In Egyptian usage the term does not designate the superior of a community, as we understand it today, but an “elder” or “senior,” advanced in the wisdom of the desert and gifted with the charism of enlightening others by conferring upon them a logion, or ‘word.’ In the Pachomian sources, both Coptic and Greek, it likewise refers to various elders, but is sometimes used without a proper name (“the Abbot”) to designate Pachomius himself. Hence the process of reserving it to the superior of a coenobium may have begun in Egyptian cenobitism, though the original use of the term to mean ‘elder’ takes us back to the semi-eremitical phase of Egyptian monasticism. The older usage still prevails in the Byzantine world, whereas in the West the term “abbot” is applied only to cenobitic superiors.

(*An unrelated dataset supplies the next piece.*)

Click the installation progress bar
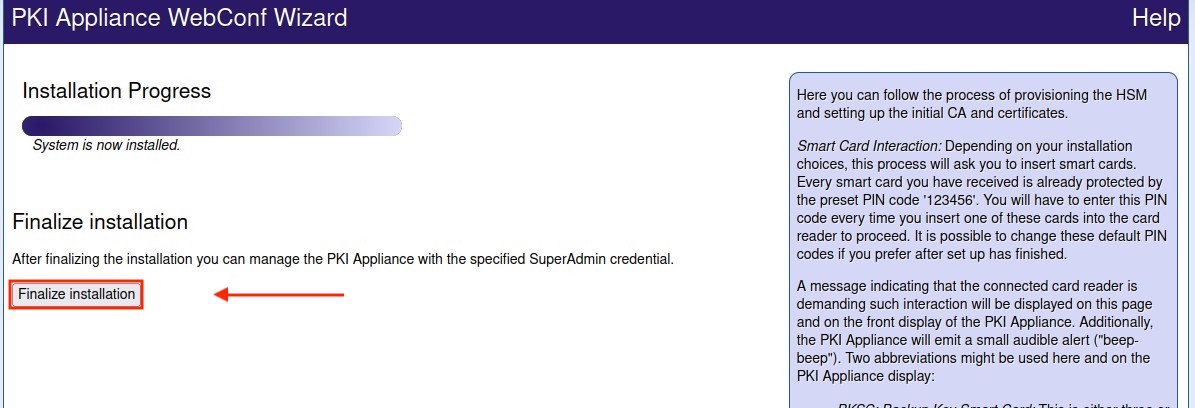This screenshot has height=408, width=1195. [x=212, y=126]
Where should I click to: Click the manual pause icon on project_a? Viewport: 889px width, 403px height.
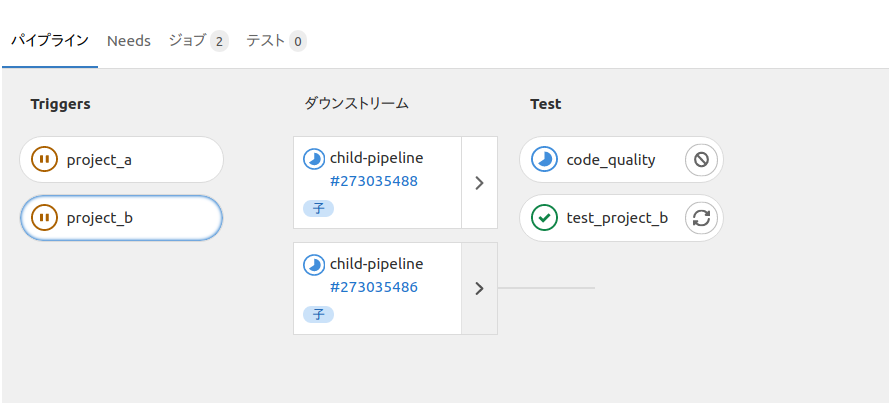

The term was quickly adopted by Latin writers. Jerome uses it only rarely (never in his translation of the Pachomian materials) and seems originally to have objected to it on the grounds that Matt 23:9 forbids designating human beings as father.5 While Augustine never uses it (the superior of his monastery is called praepositus, ‘the o
ne placed over’), it appears frequently in Sulpicius Severus and especially in Cassian. While the former uses it only to designate a cenobitic superior, in Cassian it can still refer to a charismatic elder in the desert, but also serves as the tide of the superior of a coenobium (Sulpic.Sever. dial. 1,10,11,17,18,19,22). By the sixth century, in the Lives of the Jura Fathers, the Regula Magistri and St. Benedict, it is used exclusively in the latter sense.
The origins of the monastic use of the term are difficult to explain. An Aramaic word, it would be at home in Syria: did it originally come to Egypt from Syria at some remote period earlier than our documentation? This would support the hypothesis of those who believe that monasticism originated in Syria rather than in Egypt.6 Although abba in the sense of ‘lord’ or ‘sir’ was used as a title of respect in Syria, however, its technical monastic use there and in Palestine is so late that it seems more likely that it results from Egyptian influence rather than vice versa.7
On the other hand, its usage may have originated independently in Egypt out of reflection upon the biblical use of abba. In the New Testament, Jesus uses this term of endearment when calling upon God, thereby revealing the intimate relationship he enjoyed with him; and the early Christians used it in imitation of him, aware that they had been adopted as sons of God (Mark 14:36; Gal 4:6; Rom 8:15). But it is applied only to God. Its application to the spiritual father who mediates God’s word supposes a theology of spiritual fatherhood that would assimilate the role of the abba to that of God himself. In the earliest Egyptian texts there is no evidence of such a development, though it does appear in the Pachomian literature. The sources do not tell us clearly where and why the title was first applied to monks. However, the doctrine of spiritual fatherhood that grew up in the monastic tradition developed out of a rich background in the Scriptures and early Christian tradition, to which we must now turn.